Metadata-Version: 2.1
Name: clustermatch
Version: 0.1.4a1
Summary: Efficient clustering method for processing highly diverse data
Home-page: https://github.com/sinc-lab/clustermatch
Author: Milton Pividori
Author-email: miltondp@uchicago.edu
License: MIT
Description: # clustermatch
        _Title:_ Clustermatch: discovering hidden relations in highly-diverse kinds of qualitative and quantitative data without standardization  
        _Authors:_ Milton Pividori, Andres Cernadas, Luis de Haro, Fernando Carrari, Georgina Stegmayer and Diego H. Milone
        
        sinc(i) (Research institute for signals, systems and computational intelligence) - http://sinc.unl.edu.ar
        
        \* Corresponding author: mpividori@sinc.unl.edu.ar
        
        ## Description
        
        Clustermatch is an efficient clustering method for processing highly diverse
        data.

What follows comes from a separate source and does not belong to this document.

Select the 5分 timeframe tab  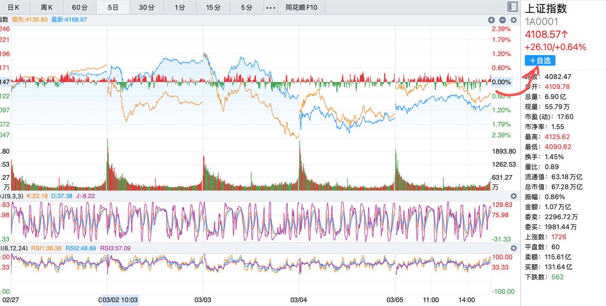(x=247, y=8)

It can handle very different data types (such as numerical and
        categorical), in the presence of linear or non-linear relationships, also with
        noise, and without the need of any previous pre-processing. The article
        describing the method has been sent for publication.
        
        If you want to quickly test Clustermatch, you can access an online web-demo from
        [here](http://sinc.unl.edu.ar/web-demo/clustermatch/).
        
        Mirrors:
        
         * Github: https://github.com/sinc-lab/clustermatch
         * Bitbucket (Mercurial): https://bitbucket.org/sinc-lab/clustermatch
        
        ## Installation
        
        Clustermatch works with Python 3.6 (it should work with version 3.5 too). You
        also need a C compiler (like GCC) to install `minepy` and run the simulations,
        although it's not necessary to use Clustermatch. In Ubuntu you can install GCC
        by running:
        
        ```bash
        $ sudo apt-get install build-essential
        ```
        
        The recommended way to install the Python environment needed is using the
        [Anaconda](https://anaconda.org/)/[Miniconda](https://conda.io/miniconda.html)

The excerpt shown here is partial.